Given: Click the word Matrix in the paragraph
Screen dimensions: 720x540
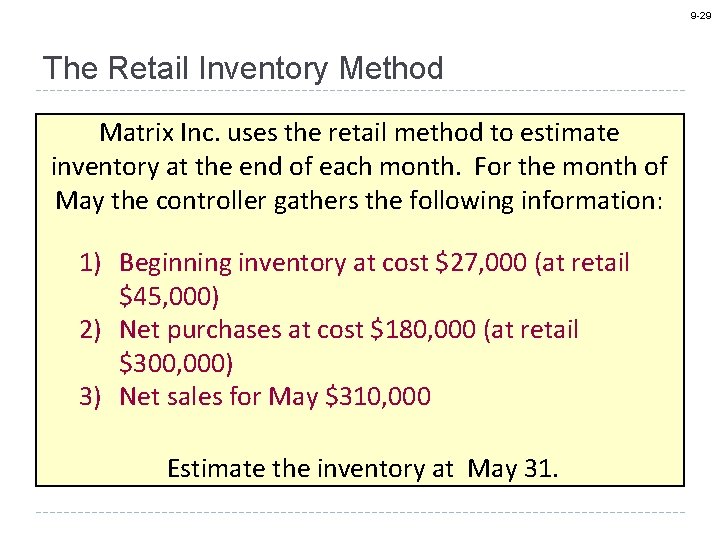Looking at the screenshot, I should pyautogui.click(x=137, y=133).
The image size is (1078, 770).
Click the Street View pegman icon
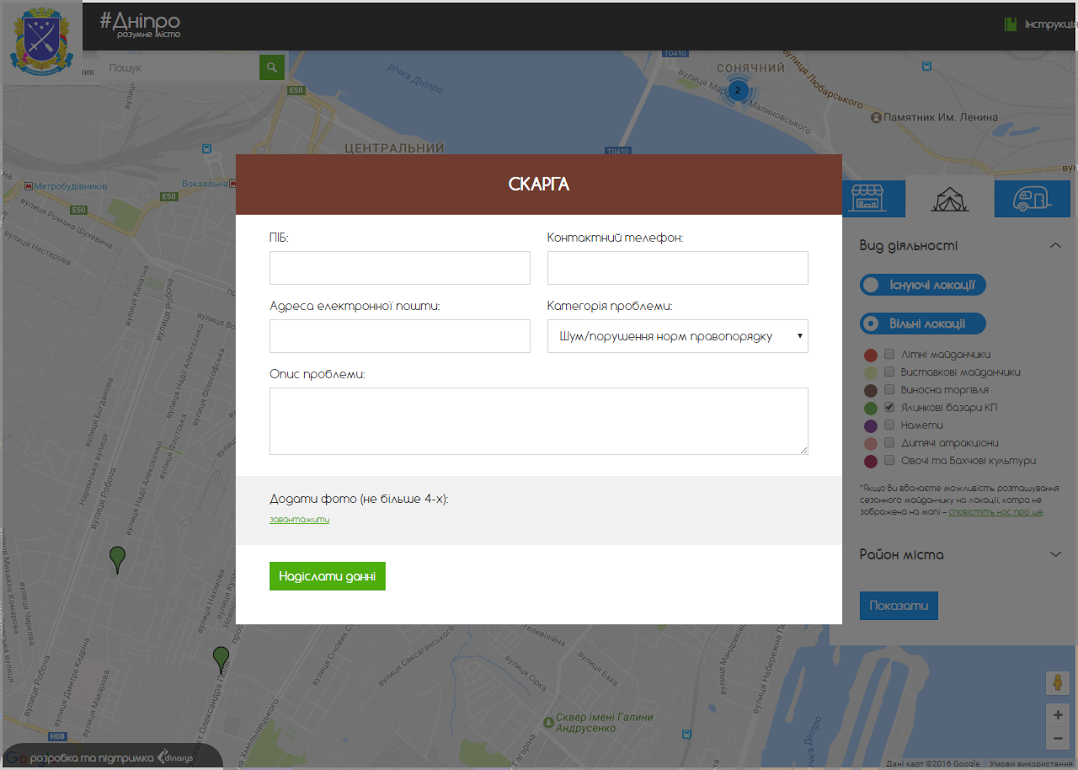(1057, 684)
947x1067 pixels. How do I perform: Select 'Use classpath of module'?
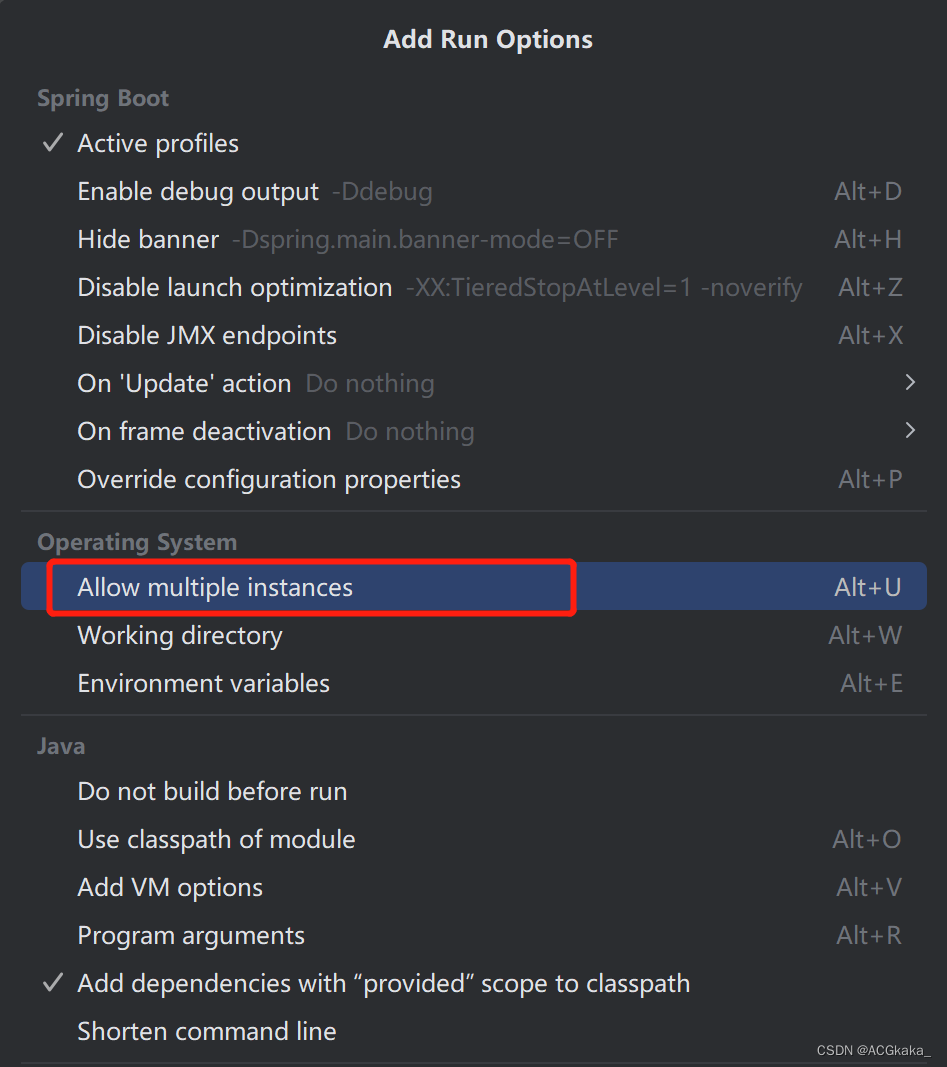(216, 839)
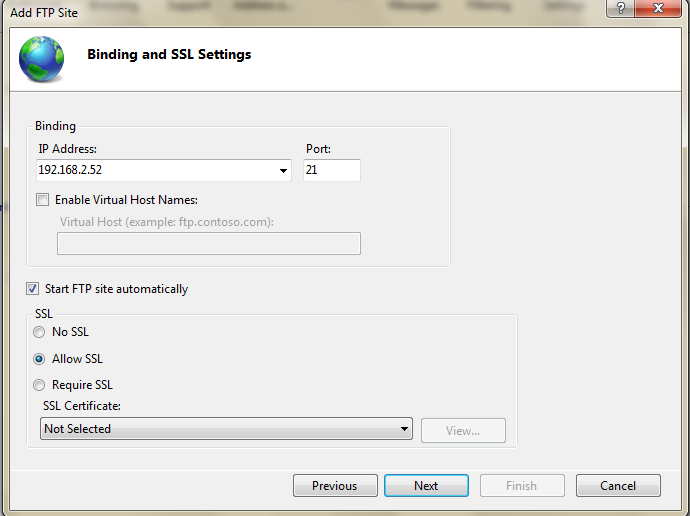Expand the IP Address dropdown arrow

tap(284, 171)
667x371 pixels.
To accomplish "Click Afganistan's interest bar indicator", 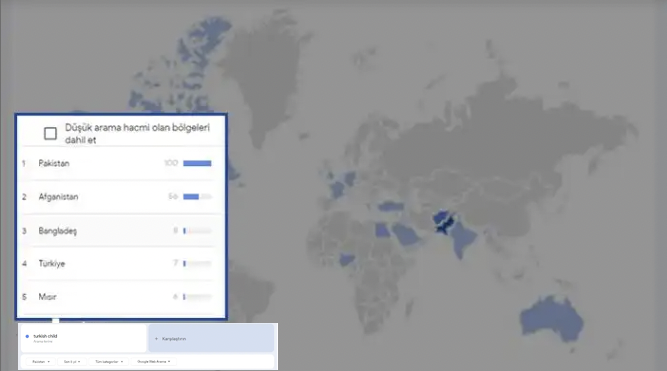I will point(197,197).
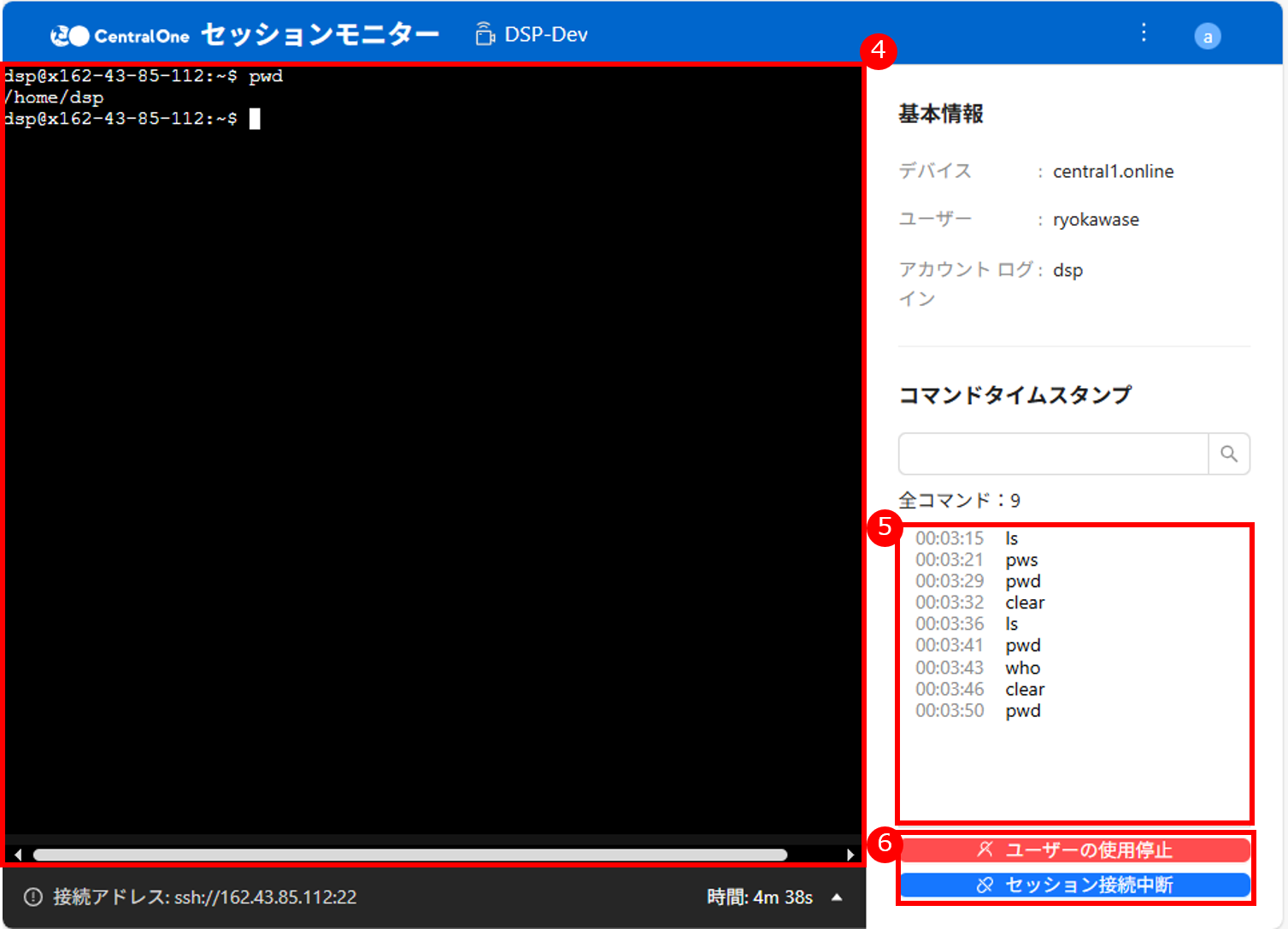Expand the session time details arrow
Screen dimensions: 1288x929
click(x=837, y=897)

**The task:** Quote, please, every line of the material above from its start through the line that has "667x371 pixels.", reproducing the words exactly and dropping any images.

**Exercise result:**
Given: Click the word Matrix in the paragraph
Screen dimensions: 720x540
Looking at the screenshot, I should pyautogui.click(x=137, y=133).
The image size is (1078, 770).
Click the Street View pegman icon
(1057, 684)
947x1067 pixels. How do I perform: Select 'Use classpath of module'?
(216, 839)
Expand the IP Address dropdown arrow

tap(284, 171)
667x371 pixels.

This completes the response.